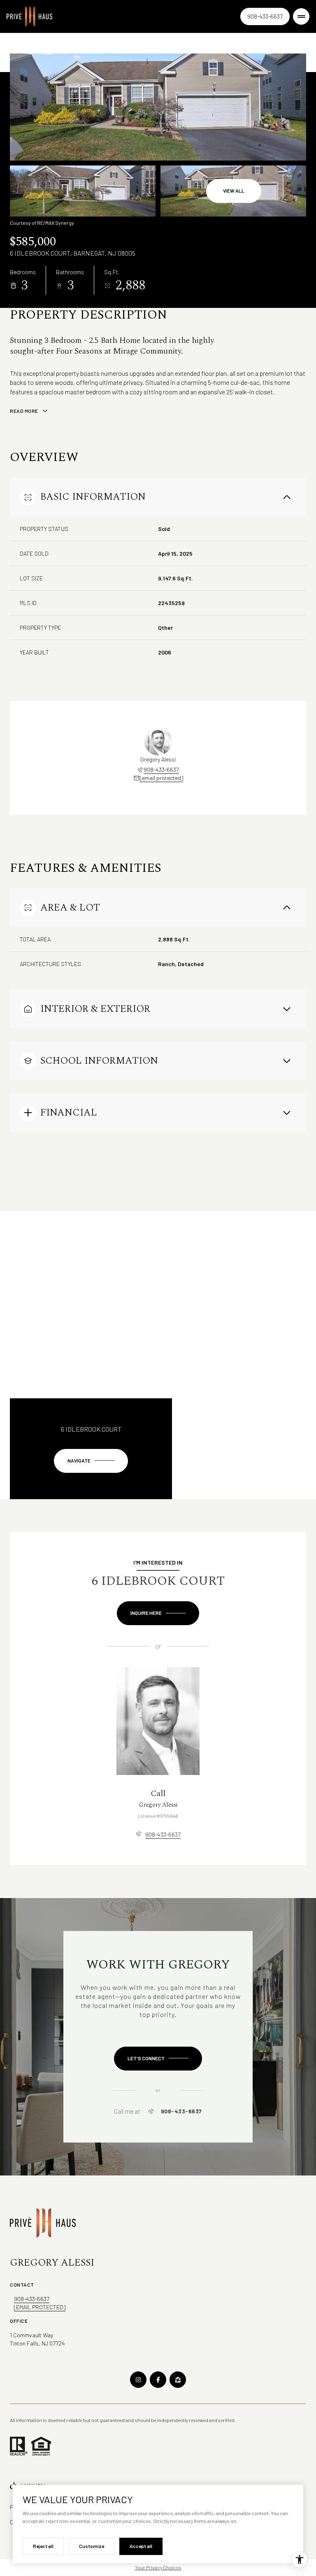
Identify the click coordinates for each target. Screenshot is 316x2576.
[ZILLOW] (178, 2379)
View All (233, 190)
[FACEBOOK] (158, 2379)
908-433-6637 (265, 16)
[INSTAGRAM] (138, 2379)
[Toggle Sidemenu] (301, 16)
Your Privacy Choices (158, 2567)
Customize (91, 2546)
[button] (158, 2059)
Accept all (141, 2546)
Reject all (43, 2546)
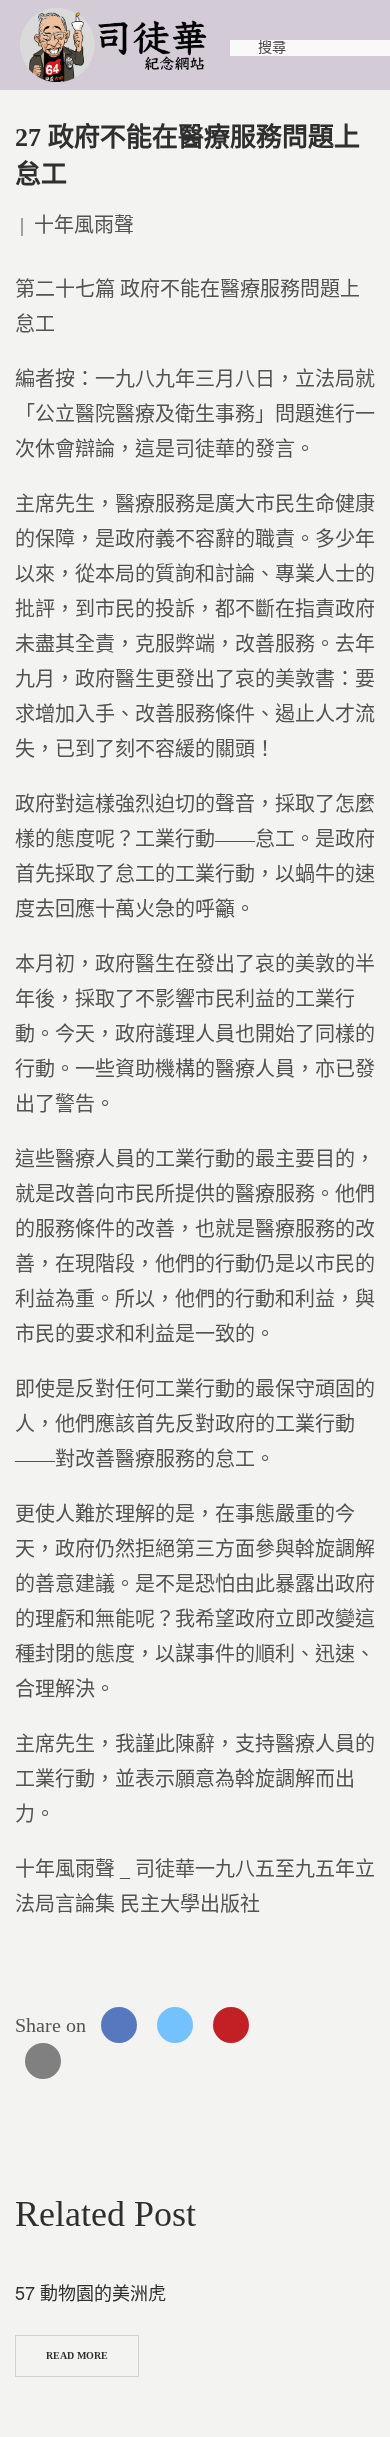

ASSIGNMENT >> The reply must hold every line above exactly as written and none of the pictures.

ANSWER BOX >>
Identify the click coordinates for each target. Screenshot is 316x2576.
[ZILLOW] (178, 2379)
View All (233, 190)
[FACEBOOK] (158, 2379)
908-433-6637 (265, 16)
[INSTAGRAM] (138, 2379)
[Toggle Sidemenu] (301, 16)
Your Privacy Choices (158, 2567)
Customize (91, 2546)
[button] (158, 2059)
Accept all (141, 2546)
Reject all (43, 2546)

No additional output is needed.